## Постановка задачи A
Изложите фрагмент о кино в двух предложениях.
________________________________________
Кино. Легенды и быль
Шрифт:
— Андрей Арсеньевич, мне, ради постижения вашего творческого опыта, интересно, как возникла потребность в данном месте фильма использовать библейский образ «неопалимой купины»?
Он жестко сомкнул челюсти и процедил сквозь зубы:
— Я Библию не читал...
Такая откровенная ложь и нежелание разговаривать меня даже не обидели: он в каждом «руководящем» вопросе видел подвох. А мной руководил неподдельный интерес к его творческому методу.
Как мне кажется, столкнувшись с феноменом «Андрея Рублева», власть предержащие испугались раскованности мысли и новизны киноязыка, которые все более настойчиво утверждались в творчестве молодой режиссуры. Вероятно, особенно пугало, что эти веяния пришли с западными ветрами. Я помню, какое ошеломляющее впечатление произвели на меня работы итальянских неореалистов и польских мастеров Ежи Кавалеровича и Анджея Вайды. Экран заговорил языком жестокой правды, от которой старательно оберегали советских кинематографистов и начальство, и официальная кинокритика. С языка наших молодых режиссеров не сходили имена мастеров психологического кино: Микеланджело Антониони и беспощадного в обличении «общества потребления» Фредерико Феллини, обнажающего ханжество и убогость духовного мира буржуазии испанца Луиса Бунюэля и других мастеров западного кино. К сожалению иные из наших режиссеров с жадностью заглатывали свежую наживку. Но вместо творческой переработки великолепного опыта старались механически наложить на нашу жизнь буржуазные схемы. Но убожество хрущевских пятиэтажек никак не компоновалось с роскошью буржуазных апартаментов, а наша домохозяйка, замученная очередями, глядя на терзания богатой бездельницы-буржуазки, вздыхала: «Мне бы ваши заботы». Мода рождала поток серых и фальшивых картин.
Неразборчивость поражала. Почему за образцами надо ехать за границу? Западные мастера называли своими учителями российских гениев, Достоевского и Толстого, Эйзенштейна и Станиславского, в полную мощь развернулся талант великого Бондарчука, ошеломлял открытиями в области киноязыка Андрей Тарковский, герасимовский «Тихий Дон» потрясал глубиной исторического исследования и верностью в раскрытии народных характеров, а мы долбили: Феллини, Антониони, Антониони, Феллини... Но и тот и другой были глубоко национальны в своем творчестве! Думаю, никто из них не взялся бы, да и не смог поставить сцену псовой охоты так, как это сделал Бондарчук в «Войне и мире», не было и нет равных ему баталистов, он обессмертил образ русского солдата и беспощадно осудил войну в фильме «Судьба человека».
________________________________________
## Постановка задачи B
Замените в листинге «Hand tool» на «Zoom tool» между строками, содержащими «Select the Hand tool» и «Looking at the screenshot, I should click(x=63, y=389).», включительно, оставив всё прочее без изменений. Выведите только эти строки.

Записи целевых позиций
________________________________________
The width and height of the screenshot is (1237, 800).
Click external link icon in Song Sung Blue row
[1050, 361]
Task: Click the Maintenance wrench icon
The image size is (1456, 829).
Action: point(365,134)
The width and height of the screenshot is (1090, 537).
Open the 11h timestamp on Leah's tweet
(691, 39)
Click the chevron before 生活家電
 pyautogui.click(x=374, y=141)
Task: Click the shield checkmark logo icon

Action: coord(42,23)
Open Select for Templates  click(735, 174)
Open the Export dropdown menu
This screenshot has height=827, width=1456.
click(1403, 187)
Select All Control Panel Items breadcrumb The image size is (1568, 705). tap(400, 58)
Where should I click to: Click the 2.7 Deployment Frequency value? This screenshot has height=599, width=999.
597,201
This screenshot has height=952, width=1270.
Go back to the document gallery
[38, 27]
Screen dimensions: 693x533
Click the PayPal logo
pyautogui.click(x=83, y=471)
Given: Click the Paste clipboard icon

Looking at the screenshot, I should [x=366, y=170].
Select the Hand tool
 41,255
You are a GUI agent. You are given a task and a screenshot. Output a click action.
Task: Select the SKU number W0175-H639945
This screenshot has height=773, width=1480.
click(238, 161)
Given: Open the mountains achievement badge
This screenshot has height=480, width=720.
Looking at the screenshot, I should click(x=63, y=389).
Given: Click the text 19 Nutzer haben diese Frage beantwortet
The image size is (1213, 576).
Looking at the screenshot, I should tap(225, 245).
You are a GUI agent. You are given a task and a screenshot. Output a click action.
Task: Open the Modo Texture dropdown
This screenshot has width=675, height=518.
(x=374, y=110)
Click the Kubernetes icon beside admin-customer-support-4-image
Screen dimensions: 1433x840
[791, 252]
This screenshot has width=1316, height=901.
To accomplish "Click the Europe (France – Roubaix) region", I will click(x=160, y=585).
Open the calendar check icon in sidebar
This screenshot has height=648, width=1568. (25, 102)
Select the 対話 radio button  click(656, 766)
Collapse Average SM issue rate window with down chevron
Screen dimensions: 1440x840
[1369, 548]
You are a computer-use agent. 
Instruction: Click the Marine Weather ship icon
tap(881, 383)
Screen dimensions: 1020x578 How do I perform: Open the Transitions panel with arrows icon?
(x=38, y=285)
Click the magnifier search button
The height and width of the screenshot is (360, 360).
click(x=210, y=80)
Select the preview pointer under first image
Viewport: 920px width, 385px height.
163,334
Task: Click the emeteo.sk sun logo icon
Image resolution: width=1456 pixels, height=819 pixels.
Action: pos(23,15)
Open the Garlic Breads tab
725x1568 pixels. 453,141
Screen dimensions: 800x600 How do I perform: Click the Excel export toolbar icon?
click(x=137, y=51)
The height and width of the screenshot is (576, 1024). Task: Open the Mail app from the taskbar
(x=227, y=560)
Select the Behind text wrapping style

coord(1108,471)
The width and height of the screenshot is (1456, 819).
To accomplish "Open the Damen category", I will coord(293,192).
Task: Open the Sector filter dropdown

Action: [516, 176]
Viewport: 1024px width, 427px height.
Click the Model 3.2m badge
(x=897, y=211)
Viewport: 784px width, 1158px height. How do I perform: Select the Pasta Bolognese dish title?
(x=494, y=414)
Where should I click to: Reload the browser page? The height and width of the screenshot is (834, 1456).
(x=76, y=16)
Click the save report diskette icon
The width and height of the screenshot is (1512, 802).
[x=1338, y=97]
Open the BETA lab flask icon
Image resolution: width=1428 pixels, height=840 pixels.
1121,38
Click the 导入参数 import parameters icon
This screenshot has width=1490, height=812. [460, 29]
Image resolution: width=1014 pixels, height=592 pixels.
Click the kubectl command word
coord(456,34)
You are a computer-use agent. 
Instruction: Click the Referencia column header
________________________________________
## Результат A
На вопрос о библейском образе «неопалимой купины» Андрей Арсеньевич ответил, что Библию не читал. Фрагмент утверждает, что власть испугалась раскованности мысли и нового киноязыка молодой режиссуры, а механическое подражание западным мастерам вместо опоры на Бондарчука, Тарковского и Герасимова рождало поток серых и фальшивых картин.

## Результат B
Select the Zoom tool
 41,255
You are a GUI agent. You are given a task and a screenshot. Output a click action.
Task: Select the SKU number W0175-H639945
This screenshot has height=773, width=1480.
click(238, 161)
Given: Open the mountains achievement badge
This screenshot has height=480, width=720.
Looking at the screenshot, I should click(x=63, y=389).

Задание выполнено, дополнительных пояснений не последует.